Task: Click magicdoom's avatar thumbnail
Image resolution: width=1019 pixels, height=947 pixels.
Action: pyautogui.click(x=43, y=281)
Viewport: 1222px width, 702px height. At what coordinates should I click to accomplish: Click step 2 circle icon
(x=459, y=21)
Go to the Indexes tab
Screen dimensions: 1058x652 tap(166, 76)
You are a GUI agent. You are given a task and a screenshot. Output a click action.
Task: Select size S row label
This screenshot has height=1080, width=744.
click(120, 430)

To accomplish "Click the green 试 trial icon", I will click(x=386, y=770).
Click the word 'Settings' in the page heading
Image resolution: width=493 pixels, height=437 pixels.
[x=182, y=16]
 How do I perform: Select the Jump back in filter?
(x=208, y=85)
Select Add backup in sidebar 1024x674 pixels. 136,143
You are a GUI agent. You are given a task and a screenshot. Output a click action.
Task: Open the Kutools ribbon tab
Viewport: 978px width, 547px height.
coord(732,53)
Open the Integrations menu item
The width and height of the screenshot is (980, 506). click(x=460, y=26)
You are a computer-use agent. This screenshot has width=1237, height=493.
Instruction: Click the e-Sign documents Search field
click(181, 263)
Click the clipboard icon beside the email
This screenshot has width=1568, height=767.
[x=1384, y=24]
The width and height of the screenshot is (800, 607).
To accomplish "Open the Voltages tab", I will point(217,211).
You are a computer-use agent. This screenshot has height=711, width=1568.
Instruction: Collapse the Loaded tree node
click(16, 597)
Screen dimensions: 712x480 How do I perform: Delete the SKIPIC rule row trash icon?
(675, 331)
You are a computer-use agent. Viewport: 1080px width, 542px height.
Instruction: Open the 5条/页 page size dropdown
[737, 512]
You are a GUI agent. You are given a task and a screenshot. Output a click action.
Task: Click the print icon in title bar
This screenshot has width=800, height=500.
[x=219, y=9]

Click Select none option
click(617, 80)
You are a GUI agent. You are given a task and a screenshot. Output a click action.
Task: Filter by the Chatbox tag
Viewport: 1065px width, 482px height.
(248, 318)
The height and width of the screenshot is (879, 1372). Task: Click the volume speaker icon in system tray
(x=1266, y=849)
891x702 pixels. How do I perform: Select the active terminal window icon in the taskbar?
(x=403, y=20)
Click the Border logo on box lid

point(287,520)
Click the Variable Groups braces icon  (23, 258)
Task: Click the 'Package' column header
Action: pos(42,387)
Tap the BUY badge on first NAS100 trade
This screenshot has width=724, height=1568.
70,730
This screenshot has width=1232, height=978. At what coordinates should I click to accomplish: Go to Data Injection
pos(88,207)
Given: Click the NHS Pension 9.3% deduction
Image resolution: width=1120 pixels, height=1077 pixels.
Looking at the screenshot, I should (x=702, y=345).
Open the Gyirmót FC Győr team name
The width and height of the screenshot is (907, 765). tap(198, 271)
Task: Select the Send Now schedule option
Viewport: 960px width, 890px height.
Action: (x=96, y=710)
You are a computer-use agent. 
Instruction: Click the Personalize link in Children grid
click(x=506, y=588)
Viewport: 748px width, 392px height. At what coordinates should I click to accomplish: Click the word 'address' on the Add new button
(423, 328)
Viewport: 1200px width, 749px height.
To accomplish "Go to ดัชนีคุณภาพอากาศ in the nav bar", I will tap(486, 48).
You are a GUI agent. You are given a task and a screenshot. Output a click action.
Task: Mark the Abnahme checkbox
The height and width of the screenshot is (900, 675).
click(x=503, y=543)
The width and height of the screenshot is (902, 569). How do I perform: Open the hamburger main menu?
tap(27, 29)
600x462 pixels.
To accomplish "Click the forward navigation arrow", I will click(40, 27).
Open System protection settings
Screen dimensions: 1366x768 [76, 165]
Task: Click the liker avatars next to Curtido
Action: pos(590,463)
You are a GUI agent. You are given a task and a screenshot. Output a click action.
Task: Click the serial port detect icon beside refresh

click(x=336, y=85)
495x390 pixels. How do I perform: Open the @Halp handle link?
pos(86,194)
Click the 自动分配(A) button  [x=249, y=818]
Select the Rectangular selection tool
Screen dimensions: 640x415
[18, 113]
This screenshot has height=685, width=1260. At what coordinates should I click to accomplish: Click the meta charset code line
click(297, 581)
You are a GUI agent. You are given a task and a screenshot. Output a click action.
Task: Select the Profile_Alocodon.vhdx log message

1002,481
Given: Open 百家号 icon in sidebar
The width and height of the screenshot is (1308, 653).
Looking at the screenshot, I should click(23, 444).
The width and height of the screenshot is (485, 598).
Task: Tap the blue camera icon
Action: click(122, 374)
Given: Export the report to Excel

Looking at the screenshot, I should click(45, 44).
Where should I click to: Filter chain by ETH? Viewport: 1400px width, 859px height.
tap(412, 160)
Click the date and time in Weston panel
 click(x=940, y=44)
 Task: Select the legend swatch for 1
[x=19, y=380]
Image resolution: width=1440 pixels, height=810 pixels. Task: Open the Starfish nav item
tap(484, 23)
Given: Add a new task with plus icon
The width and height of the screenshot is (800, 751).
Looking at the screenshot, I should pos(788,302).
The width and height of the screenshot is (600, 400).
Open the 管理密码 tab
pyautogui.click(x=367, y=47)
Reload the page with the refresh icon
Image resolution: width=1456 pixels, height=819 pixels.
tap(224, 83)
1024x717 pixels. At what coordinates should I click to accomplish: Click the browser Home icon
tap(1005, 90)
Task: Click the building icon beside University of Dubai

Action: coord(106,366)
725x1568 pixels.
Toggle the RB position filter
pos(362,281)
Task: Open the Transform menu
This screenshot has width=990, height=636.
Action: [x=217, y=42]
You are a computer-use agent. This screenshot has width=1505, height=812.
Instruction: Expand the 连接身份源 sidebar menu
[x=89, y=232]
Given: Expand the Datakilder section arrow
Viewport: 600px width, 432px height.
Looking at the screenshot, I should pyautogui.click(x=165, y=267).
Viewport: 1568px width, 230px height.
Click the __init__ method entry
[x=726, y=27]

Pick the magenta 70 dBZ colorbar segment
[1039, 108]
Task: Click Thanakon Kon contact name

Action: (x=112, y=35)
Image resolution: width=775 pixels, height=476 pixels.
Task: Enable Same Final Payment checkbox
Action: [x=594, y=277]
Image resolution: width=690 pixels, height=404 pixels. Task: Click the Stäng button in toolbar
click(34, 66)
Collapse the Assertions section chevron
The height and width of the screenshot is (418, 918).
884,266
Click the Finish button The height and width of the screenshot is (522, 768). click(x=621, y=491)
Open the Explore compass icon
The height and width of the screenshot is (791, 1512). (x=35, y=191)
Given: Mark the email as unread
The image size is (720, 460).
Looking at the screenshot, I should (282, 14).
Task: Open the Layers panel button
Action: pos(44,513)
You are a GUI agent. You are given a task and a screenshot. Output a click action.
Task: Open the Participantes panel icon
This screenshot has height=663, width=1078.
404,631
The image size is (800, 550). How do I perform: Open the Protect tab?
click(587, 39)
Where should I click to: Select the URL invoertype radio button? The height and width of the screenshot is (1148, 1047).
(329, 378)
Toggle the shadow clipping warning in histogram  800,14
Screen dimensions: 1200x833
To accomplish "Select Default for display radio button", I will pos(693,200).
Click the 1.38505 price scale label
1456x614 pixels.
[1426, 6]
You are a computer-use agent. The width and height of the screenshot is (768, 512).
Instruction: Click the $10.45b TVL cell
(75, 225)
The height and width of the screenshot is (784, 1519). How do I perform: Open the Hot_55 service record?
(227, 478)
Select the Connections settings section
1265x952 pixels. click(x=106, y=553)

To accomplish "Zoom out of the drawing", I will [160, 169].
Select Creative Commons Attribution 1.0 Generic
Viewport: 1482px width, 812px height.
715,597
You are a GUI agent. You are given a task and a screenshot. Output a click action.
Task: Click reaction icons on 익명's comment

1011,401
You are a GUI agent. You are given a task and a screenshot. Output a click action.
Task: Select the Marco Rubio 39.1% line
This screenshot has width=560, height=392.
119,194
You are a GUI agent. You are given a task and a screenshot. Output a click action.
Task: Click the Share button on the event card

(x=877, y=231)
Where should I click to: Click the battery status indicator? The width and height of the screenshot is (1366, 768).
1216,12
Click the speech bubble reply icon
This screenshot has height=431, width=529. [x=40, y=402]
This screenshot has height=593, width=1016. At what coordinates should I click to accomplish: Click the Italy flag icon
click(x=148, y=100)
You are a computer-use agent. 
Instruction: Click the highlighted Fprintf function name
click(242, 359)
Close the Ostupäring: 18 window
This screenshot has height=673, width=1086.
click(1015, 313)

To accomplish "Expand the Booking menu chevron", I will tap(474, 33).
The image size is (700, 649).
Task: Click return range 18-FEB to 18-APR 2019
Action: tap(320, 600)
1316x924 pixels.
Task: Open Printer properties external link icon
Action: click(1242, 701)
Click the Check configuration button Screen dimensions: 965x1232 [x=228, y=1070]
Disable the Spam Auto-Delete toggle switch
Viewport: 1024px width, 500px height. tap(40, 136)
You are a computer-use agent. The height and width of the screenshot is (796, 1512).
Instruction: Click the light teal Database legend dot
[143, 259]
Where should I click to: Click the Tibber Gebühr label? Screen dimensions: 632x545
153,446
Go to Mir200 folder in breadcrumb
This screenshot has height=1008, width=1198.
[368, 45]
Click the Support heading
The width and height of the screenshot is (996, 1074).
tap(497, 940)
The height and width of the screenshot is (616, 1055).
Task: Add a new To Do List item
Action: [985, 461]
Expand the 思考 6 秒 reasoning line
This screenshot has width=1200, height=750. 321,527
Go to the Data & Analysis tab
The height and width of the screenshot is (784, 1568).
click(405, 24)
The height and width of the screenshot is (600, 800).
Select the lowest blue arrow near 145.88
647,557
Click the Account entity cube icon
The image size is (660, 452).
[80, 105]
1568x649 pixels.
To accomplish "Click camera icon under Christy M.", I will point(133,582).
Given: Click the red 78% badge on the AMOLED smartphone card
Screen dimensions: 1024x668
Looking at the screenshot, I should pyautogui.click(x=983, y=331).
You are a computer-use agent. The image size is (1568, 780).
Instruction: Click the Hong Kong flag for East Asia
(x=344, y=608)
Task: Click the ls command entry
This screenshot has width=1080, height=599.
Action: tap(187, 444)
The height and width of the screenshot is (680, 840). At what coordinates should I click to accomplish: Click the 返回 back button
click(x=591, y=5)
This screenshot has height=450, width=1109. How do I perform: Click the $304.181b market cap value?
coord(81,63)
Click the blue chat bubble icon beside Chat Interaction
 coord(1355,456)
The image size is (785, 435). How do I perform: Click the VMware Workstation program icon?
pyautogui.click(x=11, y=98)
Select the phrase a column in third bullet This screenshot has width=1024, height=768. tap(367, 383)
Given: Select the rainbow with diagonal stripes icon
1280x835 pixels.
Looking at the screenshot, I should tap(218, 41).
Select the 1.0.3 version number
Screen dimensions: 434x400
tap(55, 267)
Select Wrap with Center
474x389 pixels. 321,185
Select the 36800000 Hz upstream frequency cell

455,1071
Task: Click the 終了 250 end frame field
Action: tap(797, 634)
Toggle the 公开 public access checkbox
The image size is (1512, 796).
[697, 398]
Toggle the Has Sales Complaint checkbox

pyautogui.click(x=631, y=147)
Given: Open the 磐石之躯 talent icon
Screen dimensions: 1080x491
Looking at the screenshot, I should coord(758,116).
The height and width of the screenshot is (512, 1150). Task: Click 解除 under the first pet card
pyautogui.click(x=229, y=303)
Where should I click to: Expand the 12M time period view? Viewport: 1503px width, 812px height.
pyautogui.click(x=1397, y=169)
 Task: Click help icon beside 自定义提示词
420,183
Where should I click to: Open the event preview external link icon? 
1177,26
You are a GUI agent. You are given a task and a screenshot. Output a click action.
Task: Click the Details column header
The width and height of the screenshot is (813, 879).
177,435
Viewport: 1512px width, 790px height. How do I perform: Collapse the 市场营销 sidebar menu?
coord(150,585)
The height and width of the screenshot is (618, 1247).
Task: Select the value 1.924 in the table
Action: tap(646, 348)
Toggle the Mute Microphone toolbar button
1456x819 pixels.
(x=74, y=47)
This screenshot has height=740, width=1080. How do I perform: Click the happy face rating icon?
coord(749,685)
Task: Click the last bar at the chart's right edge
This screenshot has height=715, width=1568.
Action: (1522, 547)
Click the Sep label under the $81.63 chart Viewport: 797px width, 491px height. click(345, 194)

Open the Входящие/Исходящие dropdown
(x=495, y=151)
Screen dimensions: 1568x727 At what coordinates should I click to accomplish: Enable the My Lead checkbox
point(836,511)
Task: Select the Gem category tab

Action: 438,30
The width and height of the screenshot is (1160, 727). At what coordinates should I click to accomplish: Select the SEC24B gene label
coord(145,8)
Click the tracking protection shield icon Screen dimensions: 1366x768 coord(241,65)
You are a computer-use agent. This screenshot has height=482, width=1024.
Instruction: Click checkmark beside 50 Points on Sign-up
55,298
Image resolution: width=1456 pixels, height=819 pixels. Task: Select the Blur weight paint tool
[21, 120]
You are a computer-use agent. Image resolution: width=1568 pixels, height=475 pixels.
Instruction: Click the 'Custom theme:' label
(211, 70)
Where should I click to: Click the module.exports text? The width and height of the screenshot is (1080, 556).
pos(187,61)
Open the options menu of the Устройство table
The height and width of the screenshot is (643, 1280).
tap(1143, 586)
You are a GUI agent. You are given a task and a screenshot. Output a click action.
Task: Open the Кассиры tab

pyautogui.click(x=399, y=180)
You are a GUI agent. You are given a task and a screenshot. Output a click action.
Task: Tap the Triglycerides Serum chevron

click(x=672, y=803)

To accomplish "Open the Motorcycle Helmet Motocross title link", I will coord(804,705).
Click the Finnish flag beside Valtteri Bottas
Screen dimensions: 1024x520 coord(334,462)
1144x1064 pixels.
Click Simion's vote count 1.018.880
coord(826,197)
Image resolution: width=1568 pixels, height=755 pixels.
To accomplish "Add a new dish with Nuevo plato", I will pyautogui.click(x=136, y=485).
====
## Your objective
Nothing should appear in the answer except the lines above from the line with "Given: Export the report to Excel" through the line with "Given: Add a new task with plus icon", both included, written out exactly.

## Solution for this problem
Given: Export the report to Excel

Looking at the screenshot, I should click(45, 44).
Where should I click to: Filter chain by ETH? Viewport: 1400px width, 859px height.
tap(412, 160)
Click the date and time in Weston panel
 click(x=940, y=44)
 Task: Select the legend swatch for 1
[x=19, y=380]
Image resolution: width=1440 pixels, height=810 pixels. Task: Open the Starfish nav item
tap(484, 23)
Given: Add a new task with plus icon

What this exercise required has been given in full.